### Fragmento seleccionado

Esta es la historia de un convoy fantasma, uno de los muchos que hubo durante la Segunda Guerra Mundial. Un convoy en el que los asustados prisioneros no hablaban en hebreo sino que lanzaban agónicos gritos en español con acento de Andalucía, Aragón, Albacete o Valencia.
En medio de tanto horror concentrado en esos años, su triste epopeya ha pasado desapercibida para expertos, historiadores y periodistas… hasta ahora. Gracias al inédito manuscrito del albaceteño José Carreño, viajamos a una calurosa tarde de agosto de 1941; 59 prisioneros, 22 de ellos españoles, han pasado cuatro días en un tren para recorrer los 750 kilómetros que separan la prisión nazi de Klagenfurt de la ciudad de Weimar. Allí les espera una unidad de las SS que les traslada a pie hasta el campo de concentración de Buchenwald.
“A puntapiés y golpes de fusil nos hacen colocarnos en el interior de la columna. Detrás vienen otros soldados, dos de ellos con unos enormes perros de presa que a veces nos muerden la ropa… Famélicos, sedientos, cargados con nuestros equipajes y con un sol abrasador es insoportable continuar la marcha. El que cae a tierra desvanecido es bárbaramente pisoteado, arrastrado... Y si por este procedimiento, característico de la Waffen SS, no reacciona, entonces es lanzado como un guiñapo en el interior de la ambulancia… Nos paramos ante una enorme puerta de hierro; en lo alto de la entrada hay una torreta con un reloj que marca las 5 menos 20 de la tarde. Pasa entre nosotros el Rapportführer y pregunta de dónde somos: unos responden ”polacos“, otros ”alemanes“, otros ”españoles“. ”Spanien?“, pregunta asombrado… Saca su pistola, apuntando hacia nosotros y nos amenaza de muerte.”
El especial odio del SS, según relata Carreño, obedecía en primer lugar a que era un veterano de la Legión Cóndor que había combatido en diferentes frentes de la Guerra Civil de España. Pero su sorpresa, al encontrarse cara a cara con prisioneros republicanos españoles, tenía otra razón de fondo: esos hombres no debían estar allí. Buchenwald no era un destino lo suficientemente duro para ellos.
Mauthausen, campo de categoría III
A esas alturas de la Segunda Guerra Mundial, la inmensa mayoría de los españoles que habían sido capturados por las tropas de Hitler durante la invasión de Francia se encontraban ya internados en el campo de concentración de Mauthausen. Eran cerca de 6.000 hombres de los que dos tercios serían exterminados.
Todos ellos, en un primer momento, habían recibido de las autoridades militares alemanas el estatus de prisioneros de guerra, ya que habían participado en la contienda alistados en el Ejército francés. Como tales habían sido confinados en stalags, campos donde se respetaban relativamente los derechos humanos y compartían cautiverio con soldados franceses, holandeses o británicos.

### Qué debes hacer
Por favor, reproduce sin cambios el pasaje del fragmento sobre los prisioneros españoles que empieza con las palabras "Mauthausen, campo de" y termina con "holandeses o británicos.".

### Datos proporcionados
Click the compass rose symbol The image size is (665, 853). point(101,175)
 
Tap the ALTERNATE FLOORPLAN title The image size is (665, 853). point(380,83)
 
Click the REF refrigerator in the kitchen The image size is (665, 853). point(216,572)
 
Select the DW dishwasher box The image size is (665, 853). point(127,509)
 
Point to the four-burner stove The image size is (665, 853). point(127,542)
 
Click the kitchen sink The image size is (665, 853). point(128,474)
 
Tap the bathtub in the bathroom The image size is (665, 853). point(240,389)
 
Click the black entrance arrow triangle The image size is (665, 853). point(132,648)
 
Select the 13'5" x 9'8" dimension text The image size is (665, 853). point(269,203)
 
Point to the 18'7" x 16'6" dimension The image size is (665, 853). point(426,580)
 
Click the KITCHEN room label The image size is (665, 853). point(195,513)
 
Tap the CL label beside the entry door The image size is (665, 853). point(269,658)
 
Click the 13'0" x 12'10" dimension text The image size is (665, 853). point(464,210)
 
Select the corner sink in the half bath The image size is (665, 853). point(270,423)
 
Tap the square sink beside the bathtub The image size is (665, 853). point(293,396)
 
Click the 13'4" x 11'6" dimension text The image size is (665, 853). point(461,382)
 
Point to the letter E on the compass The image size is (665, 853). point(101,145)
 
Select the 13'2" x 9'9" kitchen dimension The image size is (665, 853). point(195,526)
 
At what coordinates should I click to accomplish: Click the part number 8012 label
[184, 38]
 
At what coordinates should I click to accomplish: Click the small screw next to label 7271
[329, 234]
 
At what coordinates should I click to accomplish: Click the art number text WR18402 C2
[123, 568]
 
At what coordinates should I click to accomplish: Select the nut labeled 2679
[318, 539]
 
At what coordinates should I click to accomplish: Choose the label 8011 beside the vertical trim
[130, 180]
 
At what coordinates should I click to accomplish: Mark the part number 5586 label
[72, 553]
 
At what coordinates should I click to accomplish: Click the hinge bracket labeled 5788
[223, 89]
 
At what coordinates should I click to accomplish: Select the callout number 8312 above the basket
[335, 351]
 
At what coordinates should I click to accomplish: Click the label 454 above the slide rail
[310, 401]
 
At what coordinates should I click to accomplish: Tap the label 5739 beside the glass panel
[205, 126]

### Solución del problema
Mauthausen, campo de categoría III
A esas alturas de la Segunda Guerra Mundial, la inmensa mayoría de los españoles que habían sido capturados por las tropas de Hitler durante la invasión de Francia se encontraban ya internados en el campo de concentración de Mauthausen. Eran cerca de 6.000 hombres de los que dos tercios serían exterminados.
Todos ellos, en un primer momento, habían recibido de las autoridades militares alemanas el estatus de prisioneros de guerra, ya que habían participado en la contienda alistados en el Ejército francés. Como tales habían sido confinados en stalags, campos donde se respetaban relativamente los derechos humanos y compartían cautiverio con soldados franceses, holandeses o británicos.